__EXERCISE__
Don't include any picture when you restate the data word for word.

____ AVAILABLE DATA

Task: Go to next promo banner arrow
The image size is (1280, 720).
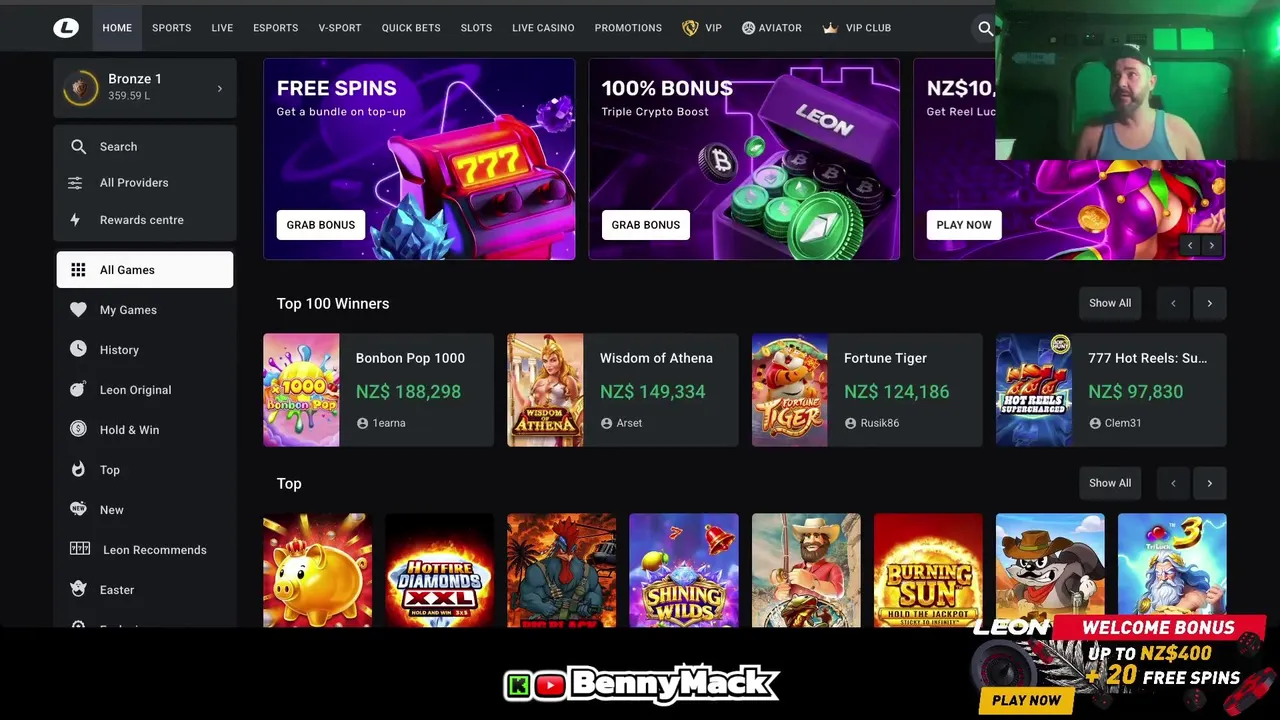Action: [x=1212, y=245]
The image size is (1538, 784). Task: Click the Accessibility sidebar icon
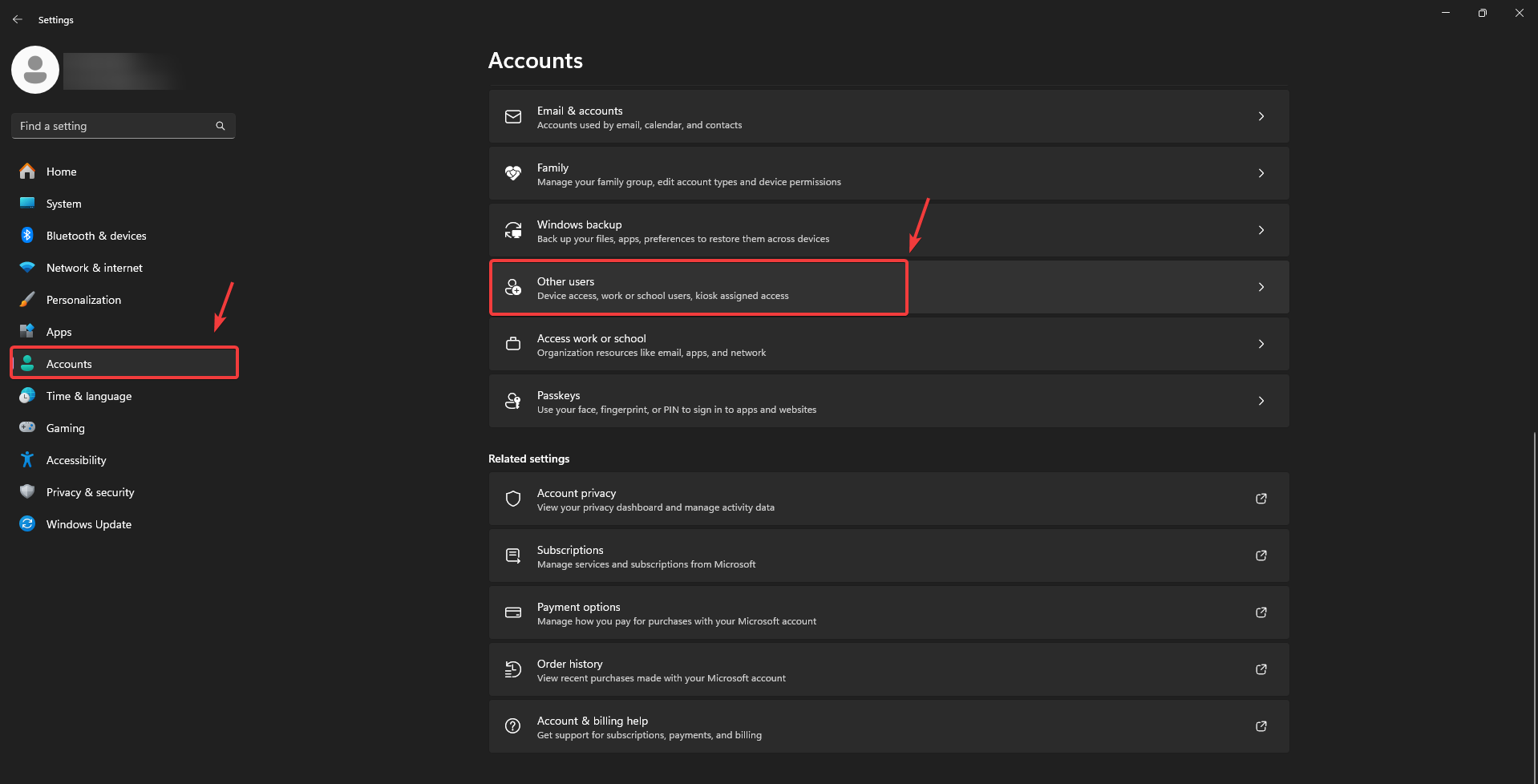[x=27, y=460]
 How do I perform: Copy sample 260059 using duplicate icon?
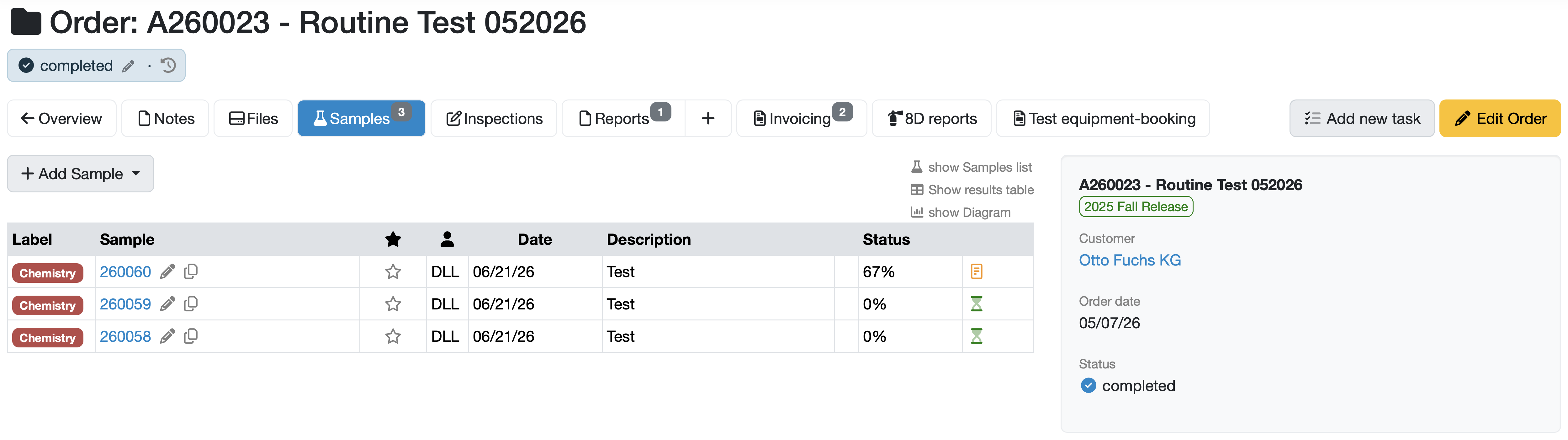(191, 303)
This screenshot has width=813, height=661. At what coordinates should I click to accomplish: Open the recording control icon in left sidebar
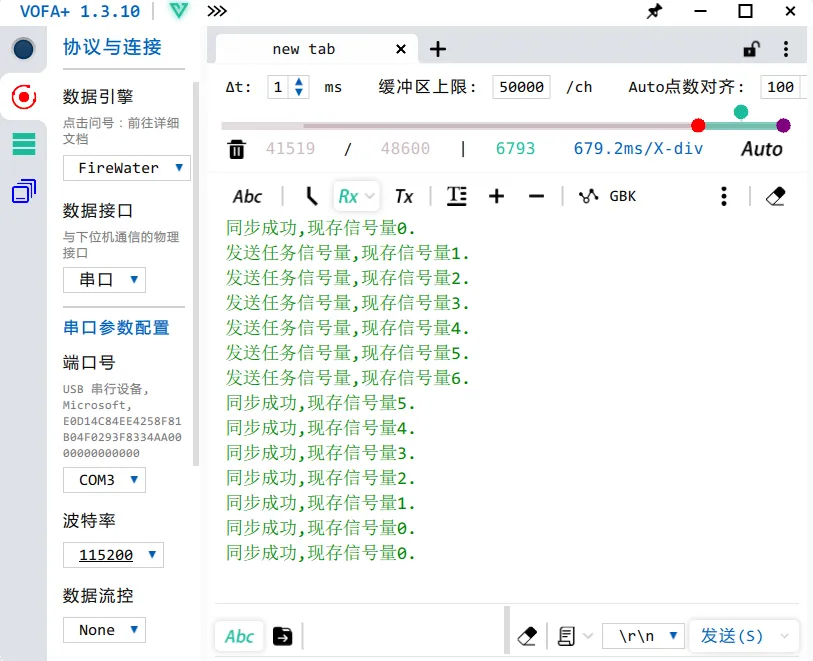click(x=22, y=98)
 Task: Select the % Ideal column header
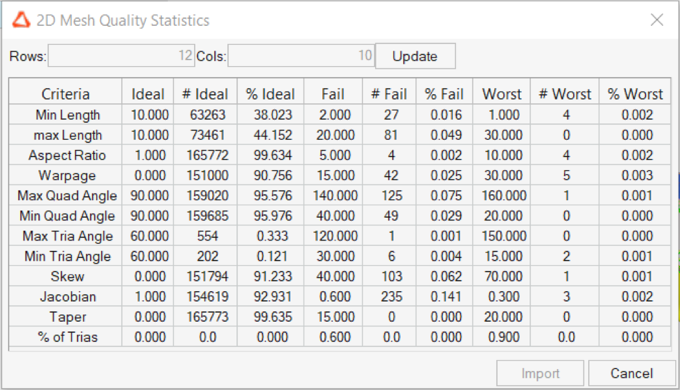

________

__RESULT OF THE EXERCISE__
Task: Go to next promo banner arrow
The image size is (1280, 720).
Action: [x=1212, y=245]
The image size is (1538, 784). Task: Click the Accessibility sidebar icon
[x=27, y=460]
 How do I perform: Copy sample 260059 using duplicate icon?
(191, 303)
This screenshot has width=813, height=661. At what coordinates should I click to accomplish: Open the recording control icon in left sidebar
click(x=22, y=98)
 Task: Select the % Ideal column header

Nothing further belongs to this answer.